## SOURCE PASSAGE

How about making an 8 string first, or do you have one already?


----------



## Digital Black (Feb 3, 2005)

Vegetta said:


> no pics from Walyon yet
> they did get their new site up (damn nice too) They are prolly hella busy with Namm still....


I'd send him a freindly email just the same..


----------



## Vegetta (Feb 4, 2005)

going to tonight


----------



## W4D (Feb 14, 2005)

Hello all, Sorry i ave been fucking swamped here lately. I have the proto type almost ready for photos What I will do is scan the drawings and post he drawing first. OH YEAH ON A DIFFERENT NOTE ANY ONE ON HERE WANT AN ENDORSEMEBT (B) WILL HOOK YOU UP. Just trying to help promote every one i know


----------



## Metal Ken (Feb 14, 2005)

Gimme some info, i'll take an endorsement lol


----------



## W4D (Feb 14, 2005)

EMAIL ME AT [email protected] and I will send you a contract


----------



## Chris (Feb 14, 2005)

W4D said:


> EMAIL ME AT [email protected] and I will send you a contract



I'll bite.


----------



## Jerich (Feb 14, 2005)

I seen these guitars at NAMM and the hotties that were around them. I was under the impression they only did two 7 string guitar models, The Bolt on V style and the BH-7..I did want to come back around and try out the BH-7 It's,Just there was sooooo much stuff i needed to Play with there.Now I am kicking myself in "das arse" for not trying one and knowing first hand how they Play and feel. Do the Halo's come with REAL Foyd Rose Tremolos ? (only seven strings here)..What are Halo pickups compared to?,and can guitars be purchased without the sharkfin inlays? ..seems like the price is really cheap and was wondering why? The Halo guitars website is limited! Hey Waylon thank you for posting here!


----------



## Metal Ken (Feb 15, 2005)

W4D said:


> EMAIL ME AT [email protected] and I will send you a contract


Holy crap. I need to start playing out now. lol.
If you dont mind, i'll get all my recording stuff bougt first, if you dont mind wiating for a while.. i plan on recording some stuff first that way i can at least have something to display the thing on. Or at least giving a few people i know a call to join their bands ;p


----------



## Vegetta (Feb 15, 2005)

Cool Walyon! 

I`m loking forward to seeing some picies

IM in the same boat as Hatebreeder..Im more of a solo-project type guy ATM... IM writing some stuff now to put out a small cd ...mainly to give to friends and whatnot...


----------



## jim777 (Feb 15, 2005)

Any guestimate what the 9 is going to cost?


----------



## WayneCustom7 (Feb 15, 2005)

Can you list for us what the requirements are? Just curious I guess...but atleast we can spread the word...


----------



## W4D (Mar 22, 2005)

POSTED WRONG IMAGES CHECK BACK SOON!


----------



## Drew (Mar 22, 2005)

I think you uploaded the wrong pics, bro - those are both 6's, and while I'm going to slaughter the spelling, the top's a pic of a crystalis guitar - carbon fiber frame with an inflatable sac in the center that serves as a top, sides, and back for vibrational purposes. I used to work with a guy who was related to the guys designing them, and it seemed like a pretty cool concept. 

-D


----------



## Mecki213 (Mar 22, 2005)

## DATA LISTING
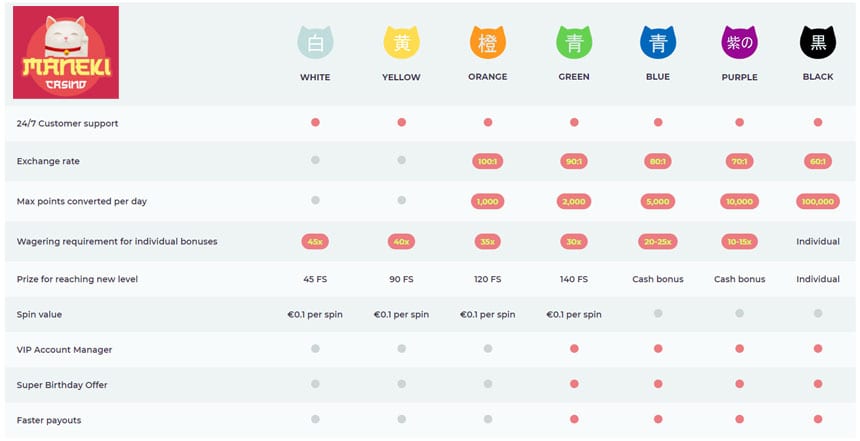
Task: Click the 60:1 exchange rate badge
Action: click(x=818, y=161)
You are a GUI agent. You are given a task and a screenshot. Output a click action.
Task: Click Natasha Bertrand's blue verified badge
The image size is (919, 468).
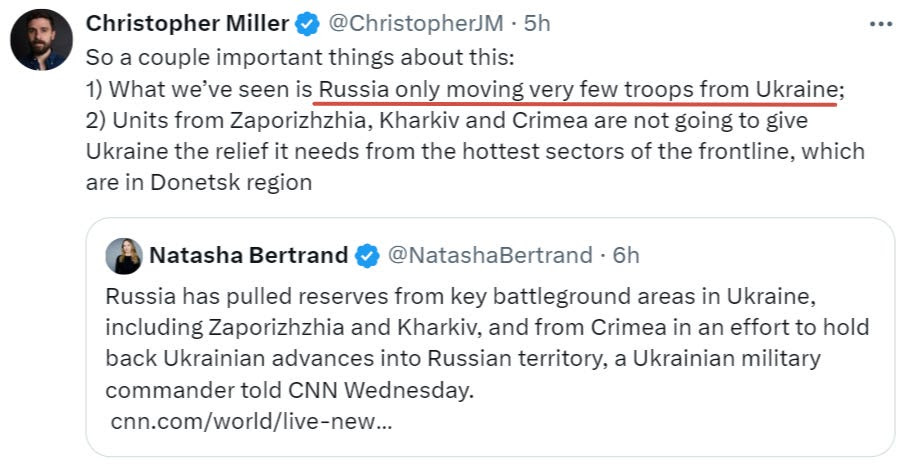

## TASKS
**A.** Please reproduce the guitar forum thread starting with "Any guestimate what" and going on through "spread the word...", swapping "requirements" for "terms".
**B.** In the guitar forum thread, which two 7 string models did Jerich believe were the only ones made?

## TASK SOLUTIONS
**A.**
Any guestimate what the 9 is going to cost?


----------



## WayneCustom7 (Feb 15, 2005)

Can you list for us what the terms are? Just curious I guess...but atleast we can spread the word...

**B.** The Bolt on V style and the BH-7.